■ **AIM OF THE EXERCISE**
Copy the material from the line holding "Toggle the select-all" through the end of the material, both ends included. Swap "checkbox" for "check box", change nothing else, and leave out the pictures.

■ **DATA**

----

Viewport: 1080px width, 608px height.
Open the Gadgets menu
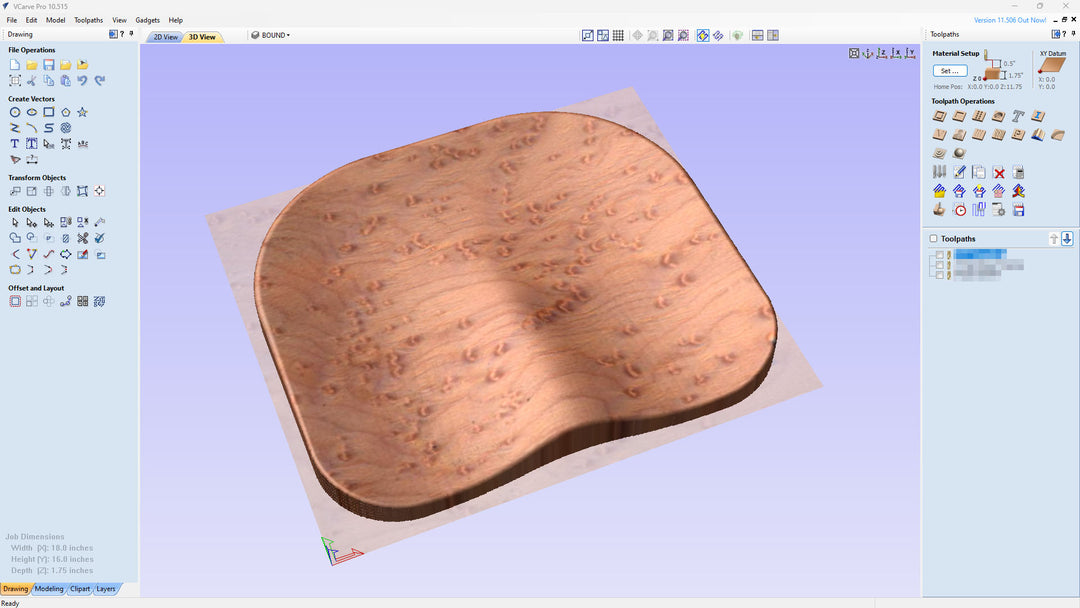147,20
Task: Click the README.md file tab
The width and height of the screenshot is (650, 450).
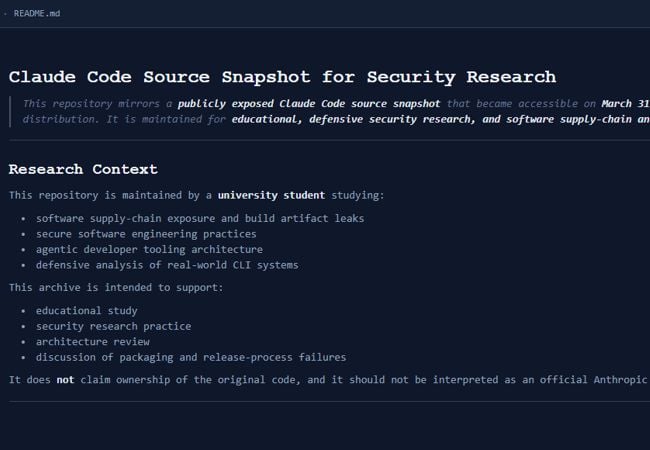Action: (x=35, y=13)
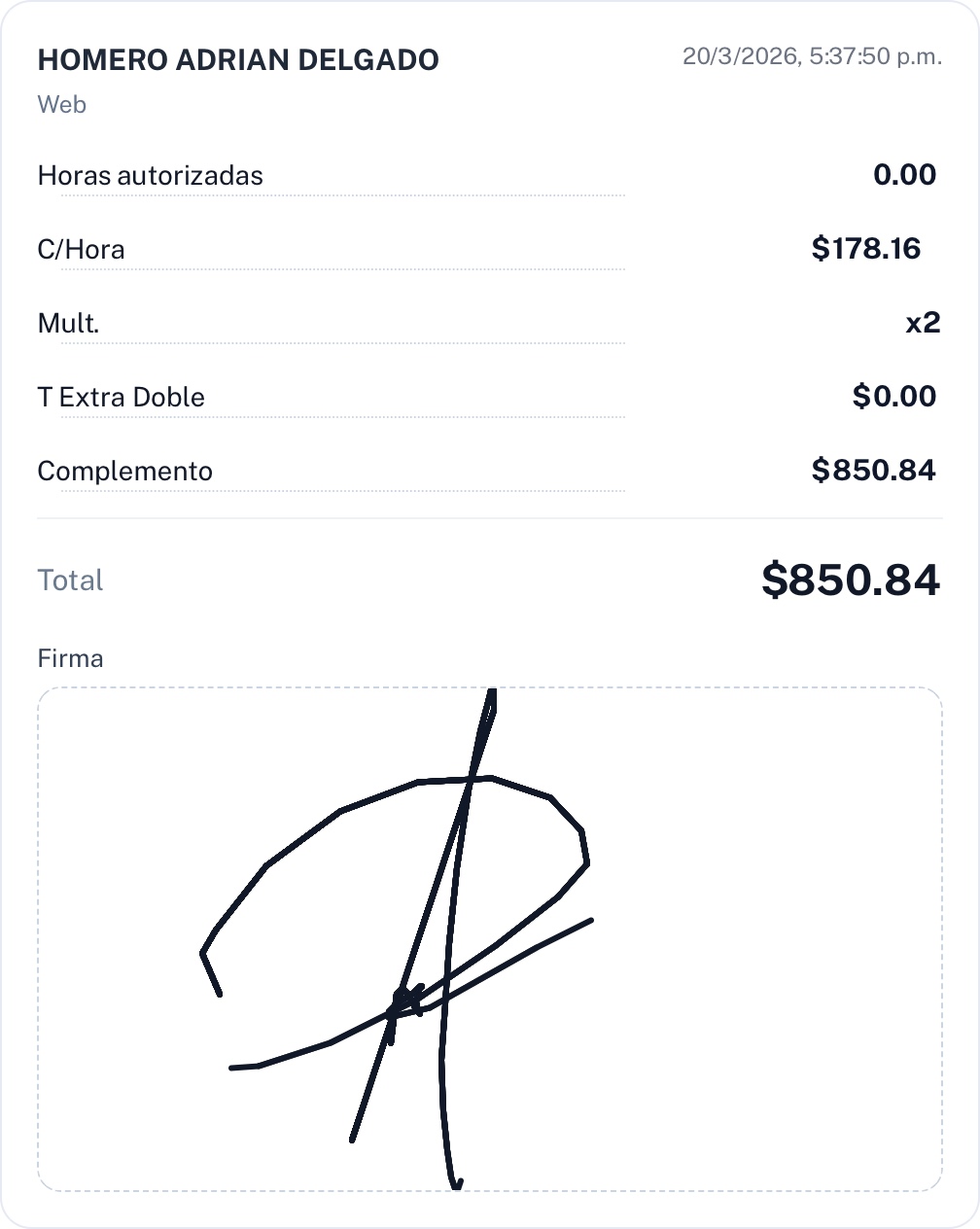Select the 0.00 authorized hours value
The width and height of the screenshot is (980, 1229).
pos(904,175)
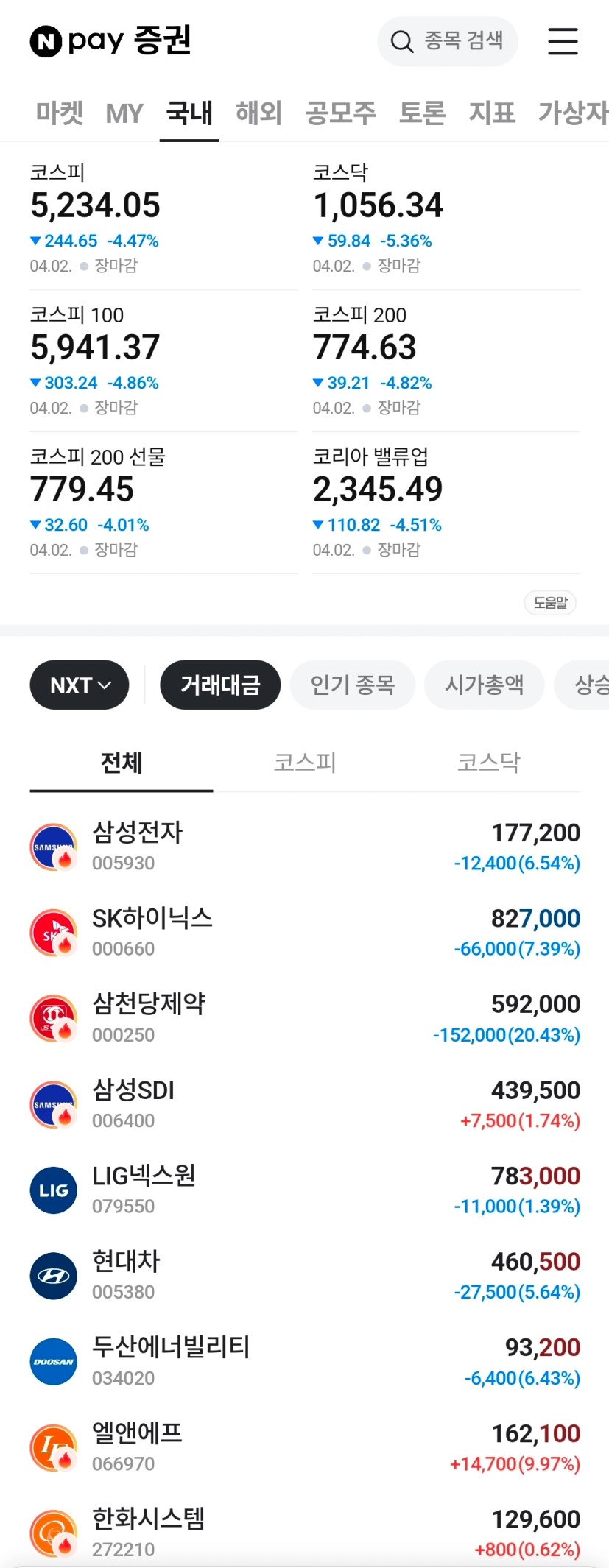Switch to the 코스닥 list tab

pos(488,763)
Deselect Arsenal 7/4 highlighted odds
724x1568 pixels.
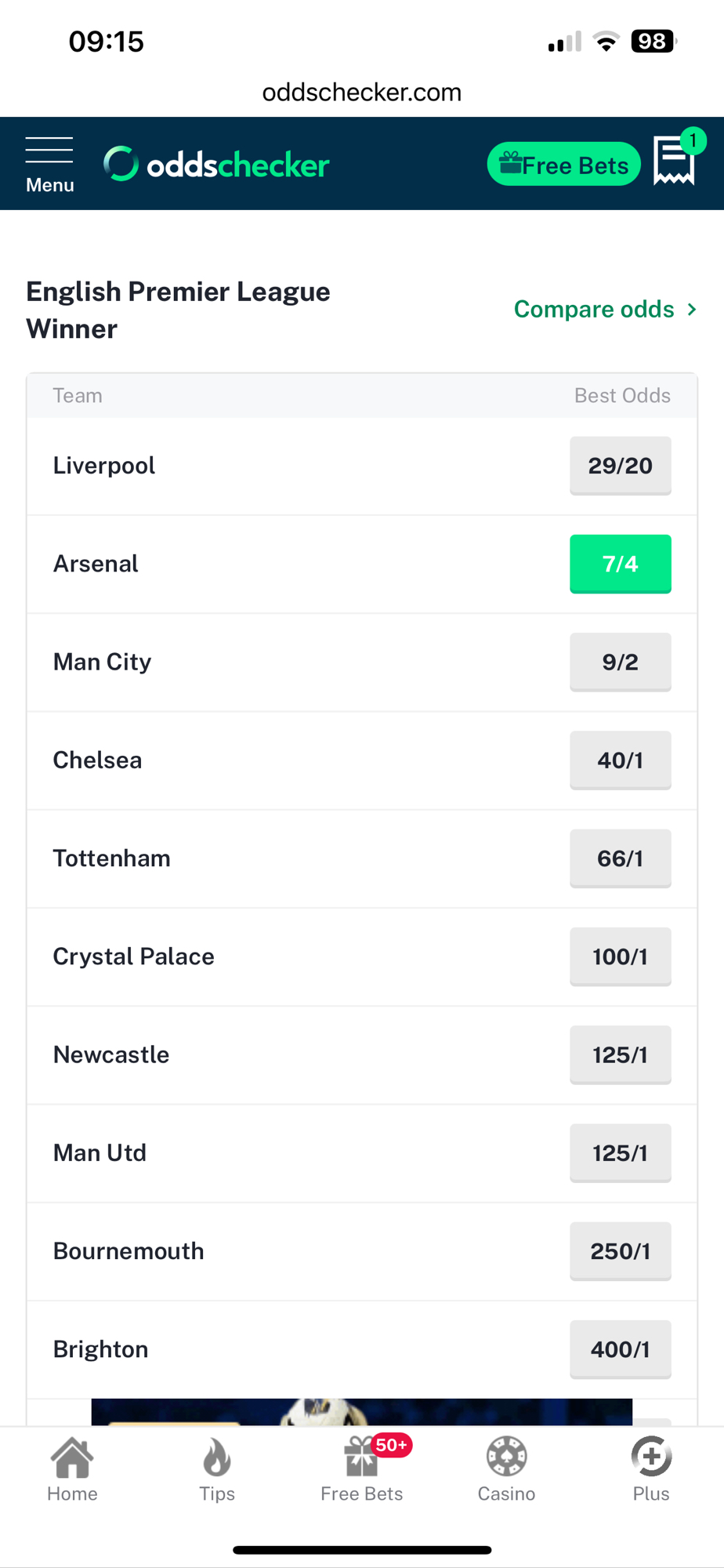[x=620, y=564]
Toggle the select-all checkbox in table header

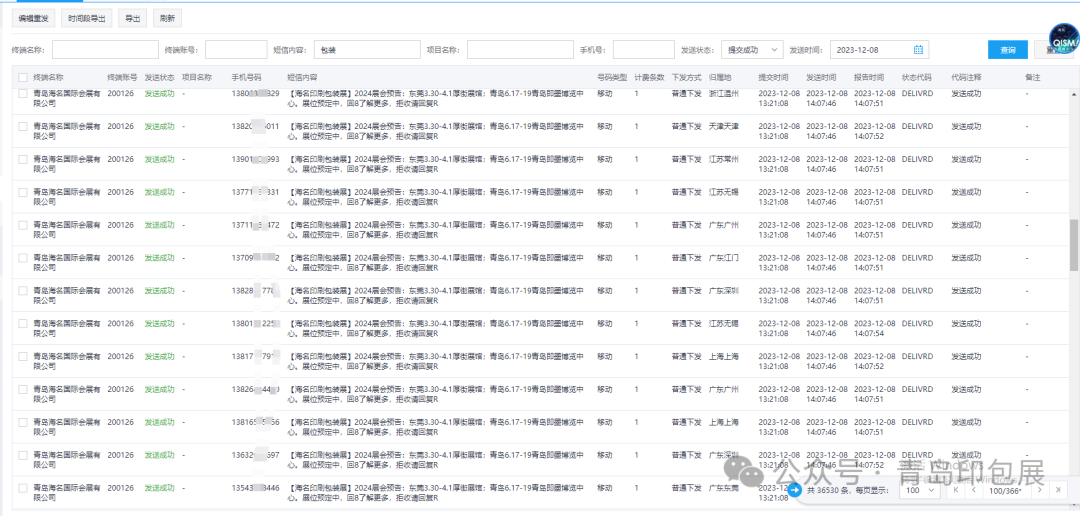(22, 77)
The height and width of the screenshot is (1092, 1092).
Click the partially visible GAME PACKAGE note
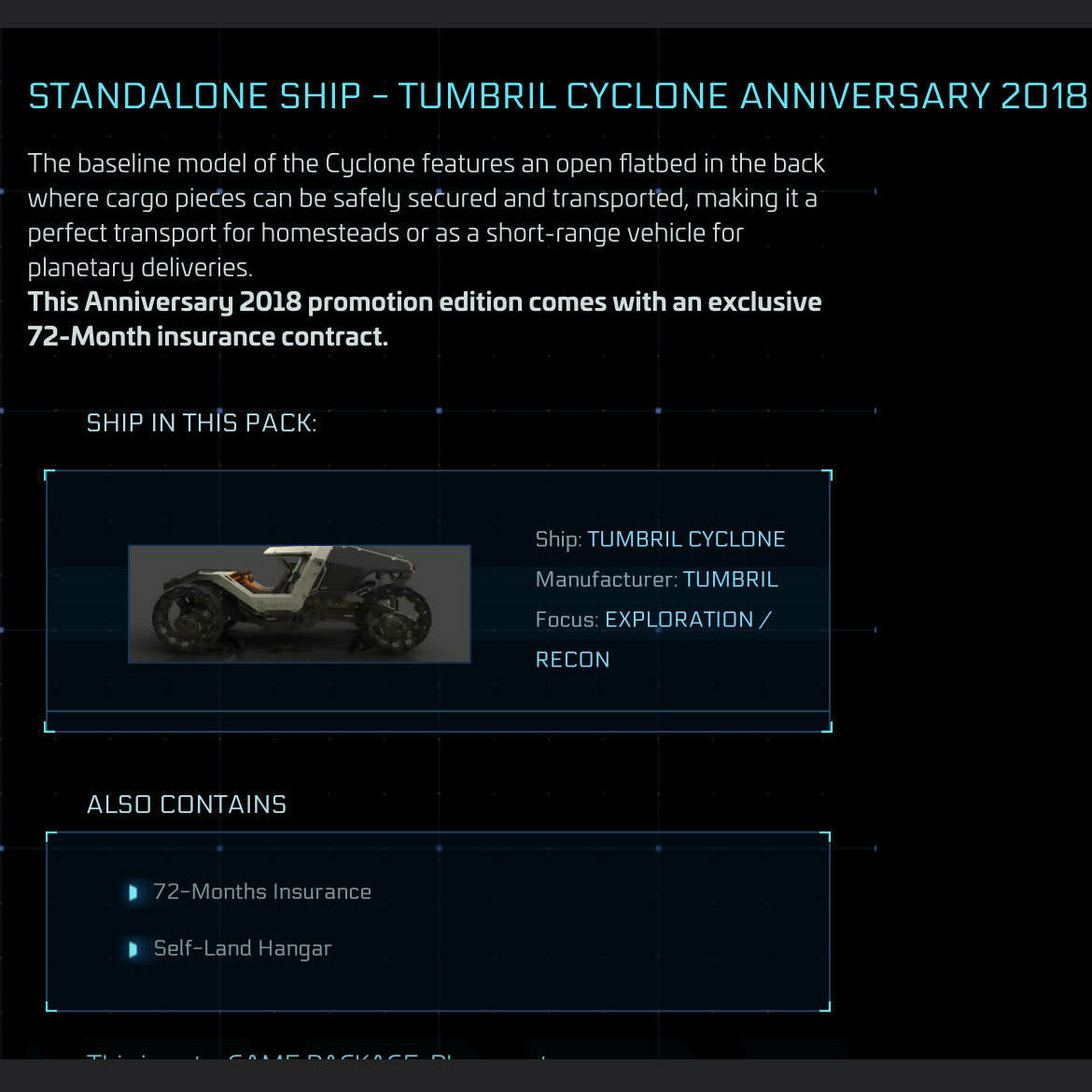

----

■ **FINISHED EXERCISE**
Toggle the select-all check box in table header

(22, 77)
The height and width of the screenshot is (1092, 1092).
Click the partially visible GAME PACKAGE note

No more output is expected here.